Priority: normal Keywords: patch

Created on 2020-04-22 04:40 by gregory.p.smith, last changed 2020-10-19 20:42 by gregory.p.smith.

Pull Requests
URL Status Linked Edit
PR 19645 closed gregory.p.smith, 2020-04-22 05:01
PR 19663 merged carljm, 2020-04-22 20:50
PR 19898 merged hroncok, 2020-05-04 10:02
PR 21694 merged xtreak, 2020-07-31 03:26
PR 21696 closed miss-islington, 2020-07-31 10:51
PR 21697 merged xtreak, 2020-07-31 11:19
Messages (37)
msg366973 - (view) Author: Gregory P. Smith (gregory.p.smith) * (Python committer) Date: 2020-04-22 04:40
Based on the PEP 617 acceptance thread on python-dev, lib2to3 is eventually going to run into trouble parsing modern syntax a few releases from now.
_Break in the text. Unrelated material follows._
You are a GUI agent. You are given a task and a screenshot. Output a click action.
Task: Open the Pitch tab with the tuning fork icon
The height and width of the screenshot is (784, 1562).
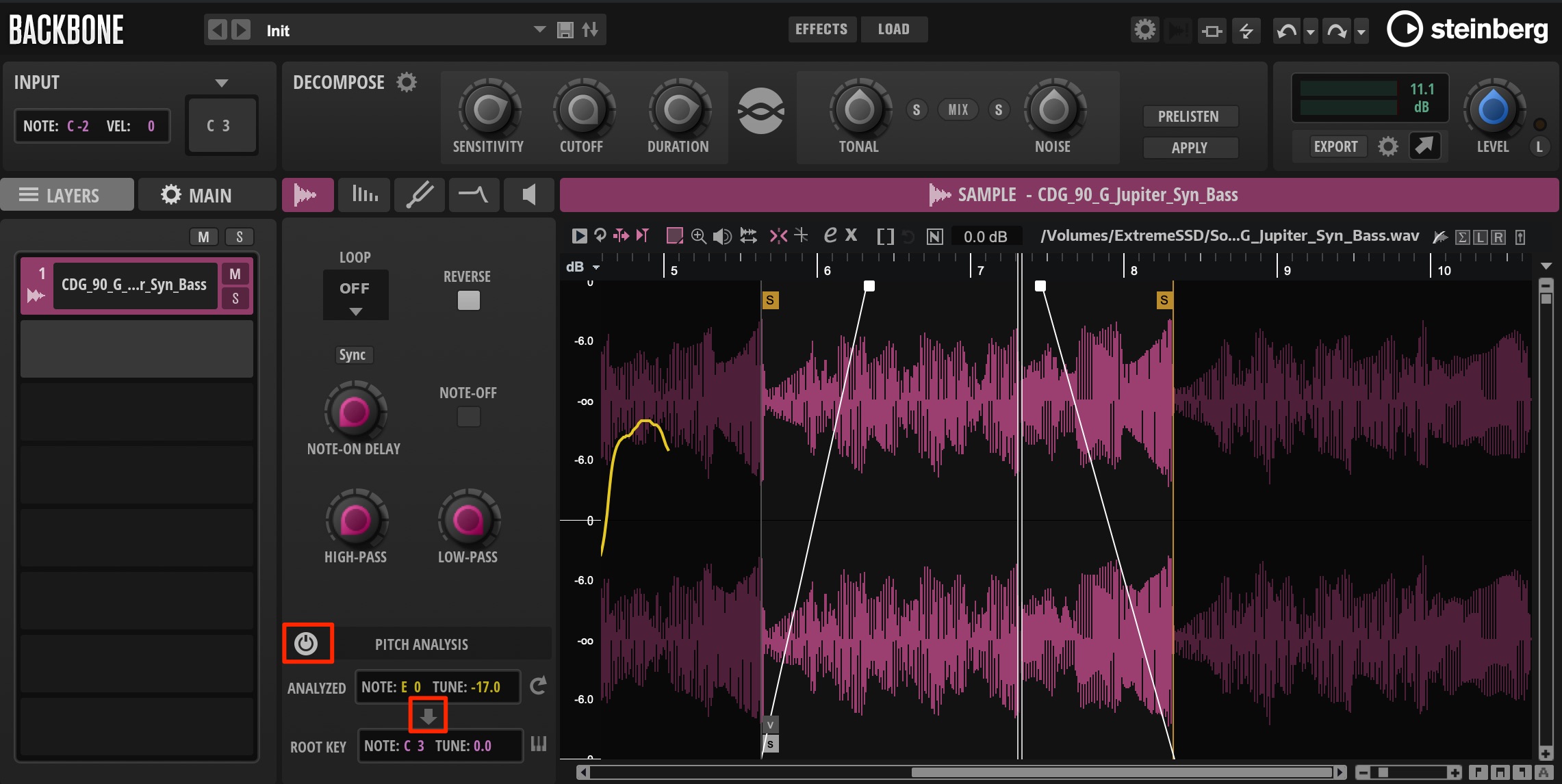coord(420,195)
It would be better off maintained outside of the standard library.  It gets used by a lot of things and is generally useful, but would make a lot more sense as a PyPI project than as something only quasi-maintained within the stdlib (it only gained the ability to parse a couple modern syntax features in via bugfix contributions to the stdlib the past month or two...  meaning a lot of versions of it out there cannot)

Black has already forked it.

goal:  PendingDeprecationWarning and documentation as such in 3.9.  Move to DeprecationWarning in 3.10 or 3.11 and remove it by ~3.12.  Subject to our existing deprecation process guidelines.
msg367005 - (view) Author: Guido van Rossum (gvanrossum) * (Python committer) Date: 2020-04-22 14:26
I am in favor of this. We could promote LibCST, which is based on Parso, which uses a forked version of pgen2 (the parser in lib2to3). I believe one of these could switch to a fork of pegen as its parser, so it will be able to handle new PEG based syntax in 3.10+.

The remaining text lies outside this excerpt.